Leadership in employment inclusion
Winner (joint): Martin Wren
Martin, CEO of NOVA Employment, continues to champion employment as a means promoting inclusion of people with disabilities. The list of Martin’s campaigning is lengthy and broad in scope: major television and radio campaigns, billboards, bus skins, direct mailing, and story sharing via unique distribution methods. Martin has also written a book on people with disability attempting to enter the workforce, and has initiated a film festival, now in its eight year.
Winner (joint): Jigsaw (Fighting Chance Australia)
Jigsaw is a social enterprise that leverages its commercial activity in order to provide employment, work experience and support to people with disability in NSW. It aims to build the capacity of the disability workforce to match or exceed productivity and quality levels of mainstream competitors, creating jobs for people with disability, paid at or above award wages. Jigsaw provides practical training, skill development and work experience opportunities as well as forming transitional pathways into mainstream roles.

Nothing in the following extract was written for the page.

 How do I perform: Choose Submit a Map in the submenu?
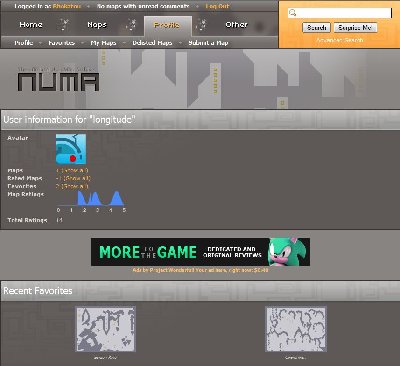(x=208, y=43)
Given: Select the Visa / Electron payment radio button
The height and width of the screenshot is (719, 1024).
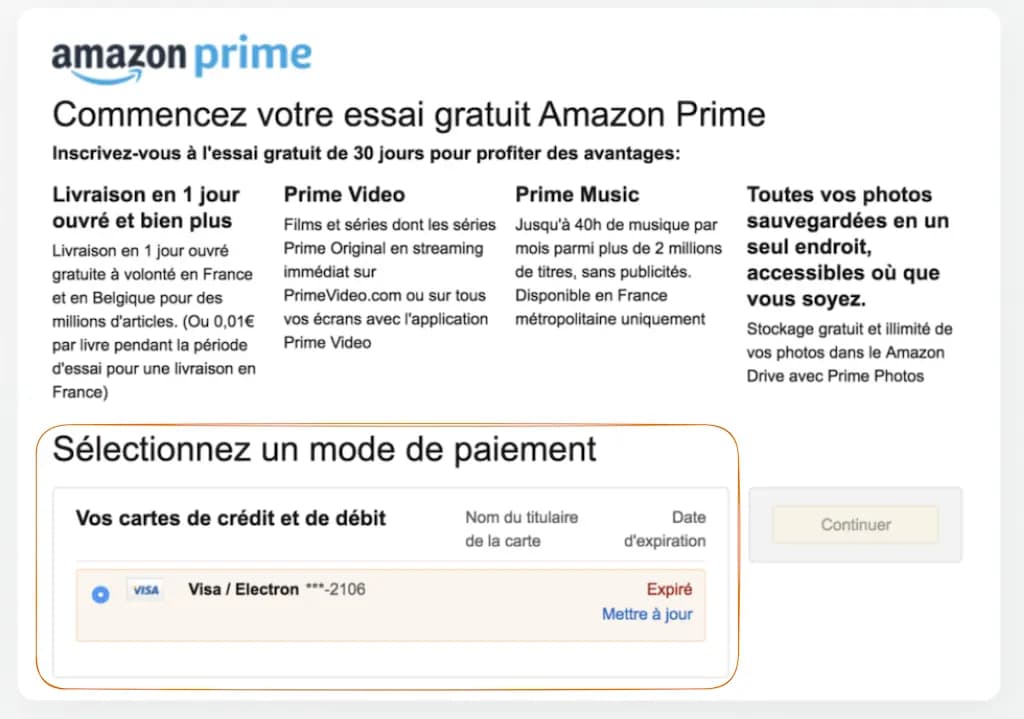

Excellence in regional innovation
Winner: Lifestart’s Online Therapy
Lifestart’s Online Therapy provides young people living with disability or developmental delay and their families the opportunity to access the support of experienced professionals. Key elements of the project include training for families and staff in using the selected technology as well as establishment of protocol to ensure engagement with local communities, with an emphasis on using the natural environments and everyday activities of the children and young people. Achievements included selecting an appropriate online platform, engaging with the whole family and community and finding new ways to work in evidence based models online.
Innovation in improving outcomes for children and young people
Winner (joint): Family Planning NSW
Family Planning’s Sexuality and Relationships Forums provide parents and carers of people with disability with an intensive half-day program to build their knowledge and confidence in providing sexuality support. Covering a diverse range of topics, the forums offer resources, workshops, evidence-based information and opportunities to connect with other carers. A multidisciplinary team including relationship counsellors, psychologists, sexuality educators, sexual health nurses and doctors ensures that parents have access to expert information and advice.
Winner (joint): Royal Far West
Royal Far West’s Telecare platform has delivered therapy to 477 children with speech and language delays, occupational therapy needs, psychological and sensory processing delays and disabilities. They have created strong partnerships and engagement with local communities, including schools, preschools and home settings. After evaluating the delivery of service via telecare, Royal Far West found that children achieved their goals as effectively as if they were attending regular sessions. Parents also report an increased ability to interact positively with their child and to understand their goals.
Plumtree set out to transform the family experience of the disability sector and preparation for the NDIS by developing several innovative resources through its ‘Now and Next’ Program. One of the resources is an eight week evidence-based peer learning program that has already had 82 family members participate, 65% of whom are from a CALD background. Another resource called ‘Pictability’, takes the form of an e-book in which families co-create plans for action, celebrate progress, reflect and adapt. Rather than leaving progress notes only in the hands of professionals, ‘Now and Next’ allocates this role to families.